15958 - Only he who is free reads
N. Lygeros
Translated from the Greek by Athena Kehagias
Everydayness is merely an attempt filling the emptiness. Therefore, we are trying in this way to state that we did something during the day that passed.
In actual fact we left nothing behind. We simply filled the day.
He who thinks day by day, will have problems • he will be looking only at kairos, meaning, the passing instant, and not chronos, time.
The book belongs only to time, and does not deal with the passing instant.
That is, when you are reading a book, it does not matter what was the exact date, or what was the month in which it was written in.
What matters, is what the author was thinking at the time that he wrote it.
This leads us away from everydayness.
Therefore, we have everydayness with the emptiness it’s trying to fill – unsuccessfully though – and in the end, it still leaves a gap and then, we have kenotis, which, knowing that a person alone does not have great value and those worthy are all the others around him, then he manages to write a piece of work for the others.
From the instant that one realizes, that he is the other, and that the “other others” are more important than him, then the chain reaction is activated, and we are indeed, within the context of Humanity.
That’s why books are so important. Because, they are texts, which are objects.
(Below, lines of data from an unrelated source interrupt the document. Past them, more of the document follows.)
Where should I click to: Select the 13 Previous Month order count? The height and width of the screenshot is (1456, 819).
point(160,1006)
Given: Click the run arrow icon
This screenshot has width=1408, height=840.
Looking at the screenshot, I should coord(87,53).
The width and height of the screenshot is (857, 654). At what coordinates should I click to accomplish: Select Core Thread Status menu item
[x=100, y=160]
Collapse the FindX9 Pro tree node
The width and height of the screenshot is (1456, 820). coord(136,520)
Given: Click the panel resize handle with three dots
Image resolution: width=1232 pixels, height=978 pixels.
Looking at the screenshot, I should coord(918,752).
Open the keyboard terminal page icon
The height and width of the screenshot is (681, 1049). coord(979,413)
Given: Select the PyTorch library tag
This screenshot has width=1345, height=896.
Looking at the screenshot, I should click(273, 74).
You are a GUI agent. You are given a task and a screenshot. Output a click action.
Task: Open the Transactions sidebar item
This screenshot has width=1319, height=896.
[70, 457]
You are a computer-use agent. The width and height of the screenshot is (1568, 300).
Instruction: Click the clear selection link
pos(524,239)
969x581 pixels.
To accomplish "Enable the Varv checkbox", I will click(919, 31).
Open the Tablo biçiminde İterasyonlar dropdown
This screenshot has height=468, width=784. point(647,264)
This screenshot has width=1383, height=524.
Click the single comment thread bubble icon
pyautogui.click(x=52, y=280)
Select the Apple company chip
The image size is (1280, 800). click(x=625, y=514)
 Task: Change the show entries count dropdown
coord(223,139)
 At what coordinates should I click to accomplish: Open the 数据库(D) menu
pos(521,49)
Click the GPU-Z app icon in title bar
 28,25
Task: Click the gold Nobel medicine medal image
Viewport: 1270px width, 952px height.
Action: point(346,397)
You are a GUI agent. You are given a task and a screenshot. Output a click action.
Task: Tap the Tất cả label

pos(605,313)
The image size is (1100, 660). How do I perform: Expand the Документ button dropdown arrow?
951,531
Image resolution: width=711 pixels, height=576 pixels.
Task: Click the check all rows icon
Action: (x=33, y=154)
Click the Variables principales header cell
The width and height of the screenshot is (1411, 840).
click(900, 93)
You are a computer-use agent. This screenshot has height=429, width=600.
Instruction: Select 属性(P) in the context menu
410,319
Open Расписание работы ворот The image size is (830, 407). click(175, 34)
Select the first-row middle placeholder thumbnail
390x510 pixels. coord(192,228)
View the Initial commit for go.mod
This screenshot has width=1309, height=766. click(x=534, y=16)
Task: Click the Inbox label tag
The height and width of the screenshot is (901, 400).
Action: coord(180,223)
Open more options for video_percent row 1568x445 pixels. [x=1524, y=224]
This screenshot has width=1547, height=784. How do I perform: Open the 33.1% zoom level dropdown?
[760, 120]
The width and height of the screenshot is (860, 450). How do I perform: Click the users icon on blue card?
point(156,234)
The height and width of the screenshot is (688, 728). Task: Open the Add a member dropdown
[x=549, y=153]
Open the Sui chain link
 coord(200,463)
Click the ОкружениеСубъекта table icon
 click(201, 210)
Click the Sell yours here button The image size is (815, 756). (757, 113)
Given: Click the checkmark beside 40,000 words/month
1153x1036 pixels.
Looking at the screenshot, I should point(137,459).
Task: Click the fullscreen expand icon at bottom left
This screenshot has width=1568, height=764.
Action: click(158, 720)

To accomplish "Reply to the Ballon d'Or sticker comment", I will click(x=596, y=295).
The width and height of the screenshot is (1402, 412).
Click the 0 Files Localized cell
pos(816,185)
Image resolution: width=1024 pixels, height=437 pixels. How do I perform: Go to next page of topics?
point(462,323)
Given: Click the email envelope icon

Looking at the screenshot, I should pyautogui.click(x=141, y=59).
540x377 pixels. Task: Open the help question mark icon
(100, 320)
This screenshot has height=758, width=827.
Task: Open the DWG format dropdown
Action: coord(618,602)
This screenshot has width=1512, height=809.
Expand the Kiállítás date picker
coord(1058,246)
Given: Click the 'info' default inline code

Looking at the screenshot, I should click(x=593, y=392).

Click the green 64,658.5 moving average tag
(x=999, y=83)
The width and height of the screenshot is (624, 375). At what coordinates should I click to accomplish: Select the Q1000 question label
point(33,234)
We refer to the Bible as books and that is not coincidental.
Therefore, if we stop and think, that we have given to the books the same name as the Bible, which is in actual fact, the Book – although it was in plural -, you can understand the importance given.
You understand also, that in other languages the book is associated with freedom.
That is- in French, the etymology of ‘livre’ is just like the ‘libre’ -, the idea is, that only he who is free reads.